■ **Exercise directions**
Check each line of the data for "computer" and select those that have it.

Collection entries
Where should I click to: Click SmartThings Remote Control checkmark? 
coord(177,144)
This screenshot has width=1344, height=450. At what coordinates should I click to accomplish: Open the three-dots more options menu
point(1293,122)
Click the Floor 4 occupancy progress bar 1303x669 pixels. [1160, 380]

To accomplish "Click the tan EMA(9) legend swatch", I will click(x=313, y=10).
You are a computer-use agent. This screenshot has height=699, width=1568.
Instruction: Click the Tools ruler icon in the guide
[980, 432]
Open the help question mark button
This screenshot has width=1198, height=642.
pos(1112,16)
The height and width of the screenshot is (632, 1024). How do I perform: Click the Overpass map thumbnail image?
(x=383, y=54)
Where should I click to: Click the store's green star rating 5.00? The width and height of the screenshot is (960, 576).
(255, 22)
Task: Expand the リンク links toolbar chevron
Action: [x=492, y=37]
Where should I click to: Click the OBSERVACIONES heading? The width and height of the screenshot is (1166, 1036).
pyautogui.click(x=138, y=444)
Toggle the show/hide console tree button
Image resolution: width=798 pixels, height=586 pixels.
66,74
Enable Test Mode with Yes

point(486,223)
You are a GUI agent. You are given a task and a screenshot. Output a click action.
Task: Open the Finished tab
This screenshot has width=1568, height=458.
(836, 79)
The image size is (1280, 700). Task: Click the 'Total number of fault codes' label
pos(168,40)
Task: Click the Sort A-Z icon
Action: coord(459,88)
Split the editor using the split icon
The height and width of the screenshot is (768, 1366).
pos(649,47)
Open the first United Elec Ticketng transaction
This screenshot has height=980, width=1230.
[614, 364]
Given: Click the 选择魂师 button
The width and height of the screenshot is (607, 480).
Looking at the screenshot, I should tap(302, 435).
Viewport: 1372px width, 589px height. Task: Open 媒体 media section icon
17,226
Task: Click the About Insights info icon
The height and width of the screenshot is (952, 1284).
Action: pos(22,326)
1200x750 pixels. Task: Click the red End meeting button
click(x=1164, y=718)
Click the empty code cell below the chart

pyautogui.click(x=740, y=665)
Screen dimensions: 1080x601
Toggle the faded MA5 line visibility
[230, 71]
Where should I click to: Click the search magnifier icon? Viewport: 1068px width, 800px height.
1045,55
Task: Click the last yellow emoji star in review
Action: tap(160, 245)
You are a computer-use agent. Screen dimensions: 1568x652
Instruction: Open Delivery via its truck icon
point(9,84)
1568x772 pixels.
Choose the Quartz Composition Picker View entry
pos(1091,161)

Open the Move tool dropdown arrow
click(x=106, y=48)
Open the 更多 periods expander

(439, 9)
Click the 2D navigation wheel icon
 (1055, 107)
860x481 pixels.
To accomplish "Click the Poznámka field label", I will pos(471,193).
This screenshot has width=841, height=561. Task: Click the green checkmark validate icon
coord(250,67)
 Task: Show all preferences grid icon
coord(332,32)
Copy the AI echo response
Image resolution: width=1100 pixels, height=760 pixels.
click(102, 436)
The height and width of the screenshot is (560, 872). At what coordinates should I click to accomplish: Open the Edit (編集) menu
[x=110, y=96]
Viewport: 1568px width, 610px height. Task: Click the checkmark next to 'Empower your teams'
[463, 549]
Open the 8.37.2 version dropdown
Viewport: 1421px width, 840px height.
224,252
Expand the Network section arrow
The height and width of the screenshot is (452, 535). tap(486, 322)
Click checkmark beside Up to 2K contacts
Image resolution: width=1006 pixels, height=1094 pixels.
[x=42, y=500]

■ **Result of the task**
You are a computer-use agent. This screenshot has height=699, width=1568.
You are a computer-use agent. Screen dimensions: 1568x652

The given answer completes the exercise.